Nuclear power plants have always faced the question of what to do with the leftovers, a toxic residue that remains lethal for tens of thousands of years.
The plants tend to be close to the large population centres they serve, and the stuff must be held there or transported through high-density urban areas to be isolated in someone else’s backyard at great cost and risk.
Fortunately, through the wonders of science, there’s now a new use for much of our nuclear waste. It gets made into weaponry.
Depleted uranium is what’s left over when you make enriched uranium for use in nuclear reactors.
As the name suggests, it’s uranium that’s lost some of its oomph.
If you happen to be exposed to it, you don’t go straight home and die. Beyond that, there is some dispute about its health implications.
Scientific studies have shown that the stuff can cause mutations in DNA, a fairly good sign that it could be connected to the outbreaks of cancer that follow modern war, but the Pentagon insists its own studies show DU to be harmless.
Curiously, a fact sheet for American soldiers declares it to be “one of many potentially hazardous substances that soldiers may be exposed to during deployment and combat operations.”
The fact sheet also says that “DU’s high density, self-sharpening qualities and the fact that it is easily combustible make its projectiles capable of readily penetrating armour.”
In fact it’s used both for armour and for armour-piercing bullets.
The bullets hit walls and tear right through, turning into balls of fire.
Anyone in their path suffers a horrible death.
Australian journalist John Pilger saw the bodies of children burned to death by DU bullets in Iraq during the Gulf War.

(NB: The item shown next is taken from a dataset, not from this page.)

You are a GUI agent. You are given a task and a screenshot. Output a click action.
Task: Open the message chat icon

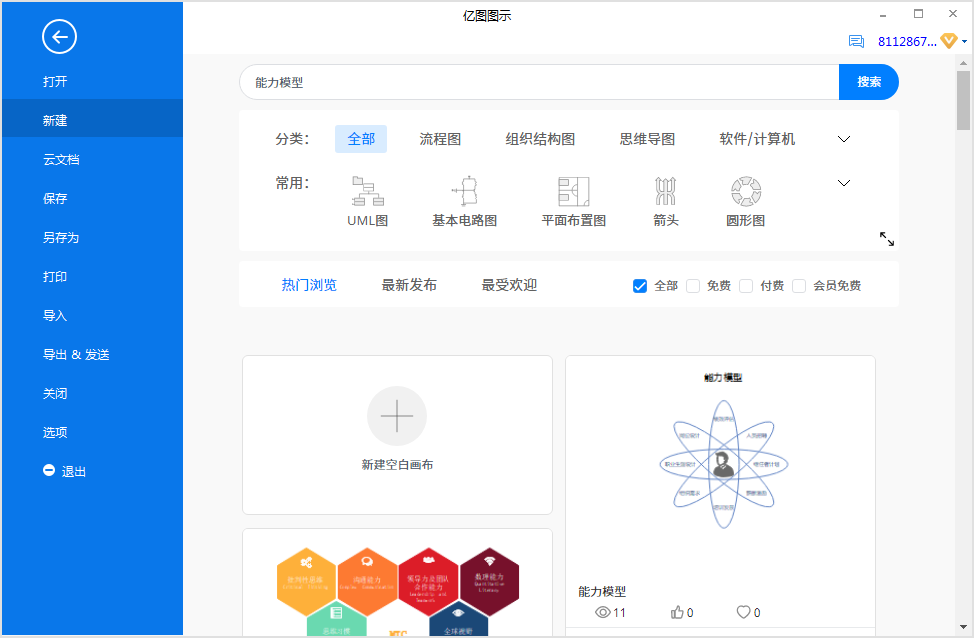[x=856, y=42]
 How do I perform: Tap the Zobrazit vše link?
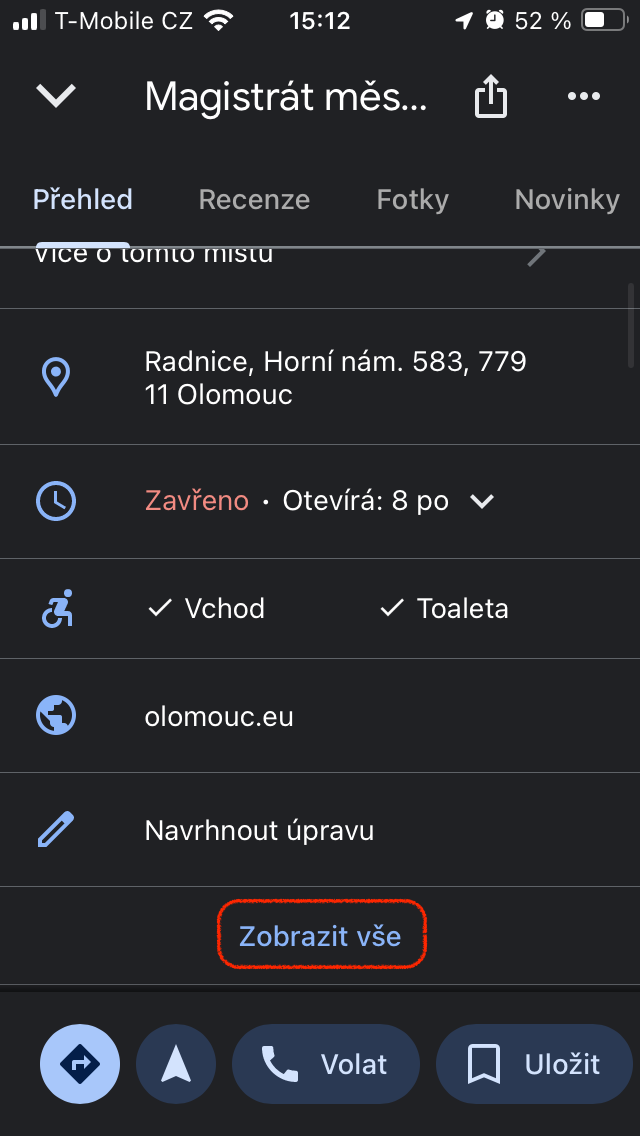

He wrote that their “skin had folded back, like parchment, revealing veins and burnt flesh that seeped blood, while the eyes, intact, stared straight ahead.”
In addition to the horrors they inflict on anyone in their direct path, DU bullets kick up a lot of dust, and that dust is filled with uranium oxide.
After the war has passed and the battlefield is just a city, or a village or a farm again, children play in the dust, men and women work in it, and everybody breathes it in.
A report in the British medical journal The Lancet in 1998 found that since the Gulf War, 500 children a day were dying in Iraq as a result of cancer and birth defects.
Some of the birth defects were virtually unknown — headless children, children with their intestines on the outside.
Today, Canada is the world’s largest producer of uranium.
Canadian policy is that we do not sell uranium to be used in the manufacture of bombs.
It’s about like our policy on the War on Terror.
We refused to be part of the Iraq fiasco, but provide Canadian troops to serve in Afghanistan, freeing up American troops to serve in Iraq.
By the same token, ‘civilian use only’ Canadian uranium frees up American uranium for making bombs.
As for DU, it’s considered a wasted product, and its use falls under a far less stringent protocol.
In short, Canada is supplying the world with the means to make weapons of slow-motion mass destruction.
The Canadian military denies using DU in its armour-piercing bullets in Afghanistan, and perhaps it speaks the truth.
But there is no denying the tonnes of the stuff raining on that country in the form of bombs and missiles from coalition air strikes.
And you can be sure the army recognizes the danger to its own; Canadian troops in Afghanistan wear radiation meters, which the military laughably asserts is in case they happen to run into an abandoned Russian jeep with a radium speedometer.
In 1996 and ‘97, the United Nations Human Rights Commission passed three resolutions that concern DU.
In one they list “nuclear weapons, chemical weapons, fuel-air bombs, napalm, cluster bombs, biological weaponry and weaponry containing depleted uranium” as threats to “international peace and security”. In other words, DU is a weapon of mass destruction. Its use is a crime.
Civilian casualties in Afghanistan are on the rise. Even Hamid Karzai, whose repressive gangster regime we’re fighting to uphold, has demanded that NATO forces make a better effort to reduce civilian deaths. Most of these deaths are the result of air strikes, and most of those air strikes involve DU weapons.
How long will Afghan civilians continue to die as a result of that toxic dust? Ten, 20, 100 years?
No one knows.
And when history judges Canada’s role in Afghanistan that may be our biggest crime of all.